Abstract
At least 150 human proteins are glycosylphosphatidylinositol-anchored proteins (GPI-APs). The protein moiety of GPI-APs lacking transmembrane domains is anchored to the plasma membrane with GPI covalently attached to the C-terminus. The GPI consists of the conserved core glycan, phosphatidylinositol and glycan side chains. The entire GPI-AP is anchored to the outer leaflet of the lipid bilayer by insertion of fatty chains of phosphatidylinositol. Because of GPI-dependent membrane anchoring, GPI-APs have some unique characteristics. The most prominent feature of GPI-APs is their association with membrane microdomains or membrane rafts.

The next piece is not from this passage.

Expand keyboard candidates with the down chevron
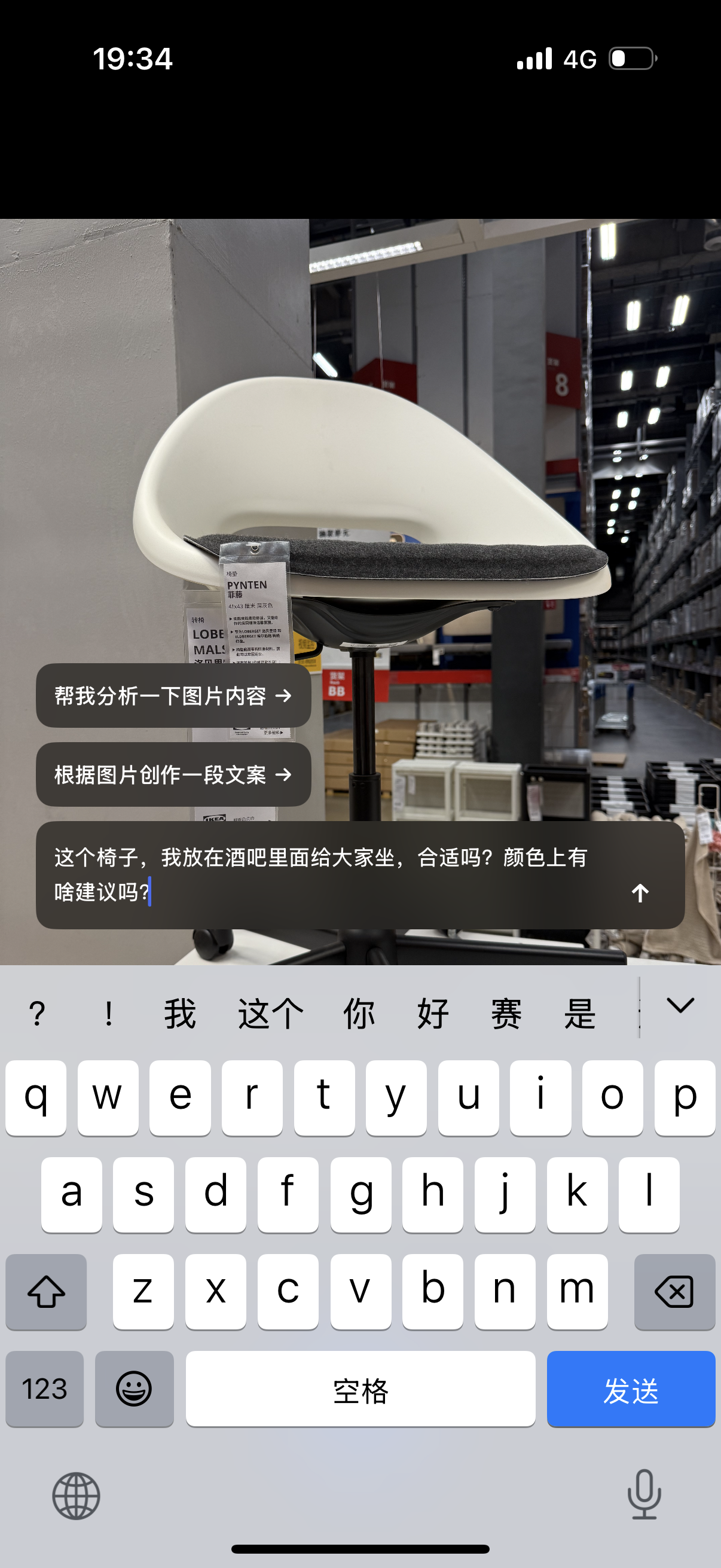721x1568 pixels. (680, 1006)
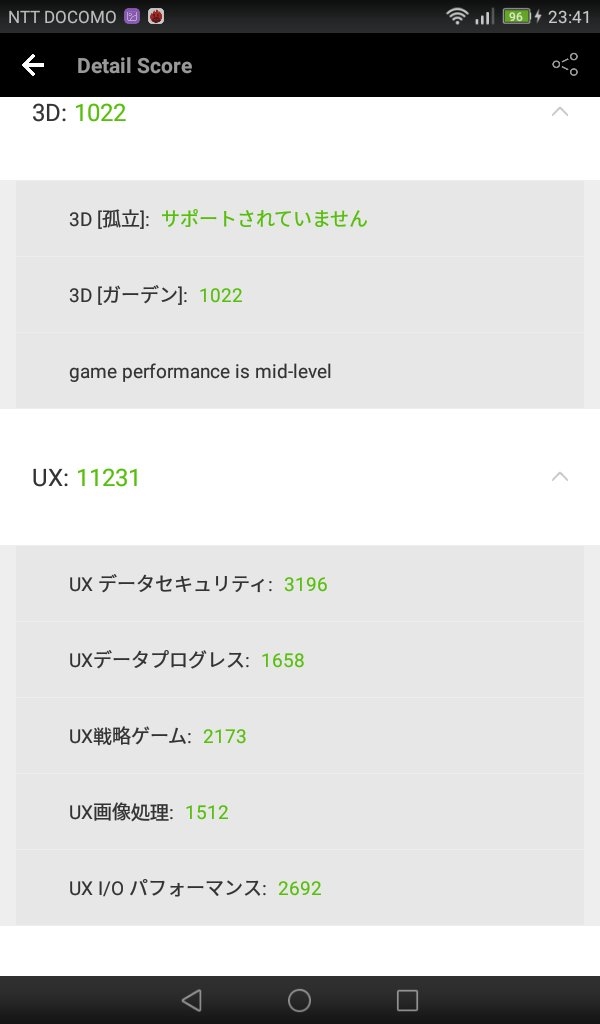Collapse the UX score section
The height and width of the screenshot is (1024, 600).
click(560, 477)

In the polarized cells such as epithelial cells, many GPI-APs are exclusively expressed in the apical surfaces, whereas some GPI-APs are preferentially expressed in the basolateral surfaces. Several GPI-APs act as transcytotic transporters carrying their ligands from one compartment to another. Some GPI-APs are shed from the membrane after cleavage within the GPI by a GPI-specific phospholipase or a glycosidase. In this review, I will summarize the current understanding of GPI-AP biosynthesis in mammalian cells and discuss examples of GPI-dependent functions of mammalian GPI-APs.
Highlights
At least 150 human proteins are glycosylphosphatidylinositol-anchored proteins (GPI-APs) [1]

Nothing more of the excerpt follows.